§ About this task
Would you give the entries below again in full, exactly as they stand?

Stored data
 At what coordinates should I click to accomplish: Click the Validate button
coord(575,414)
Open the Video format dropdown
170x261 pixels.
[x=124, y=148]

§ Answer to this problem
 At what coordinates should I click to accomplish: Click the Validate button
coord(575,414)
Open the Video format dropdown
170x261 pixels.
[x=124, y=148]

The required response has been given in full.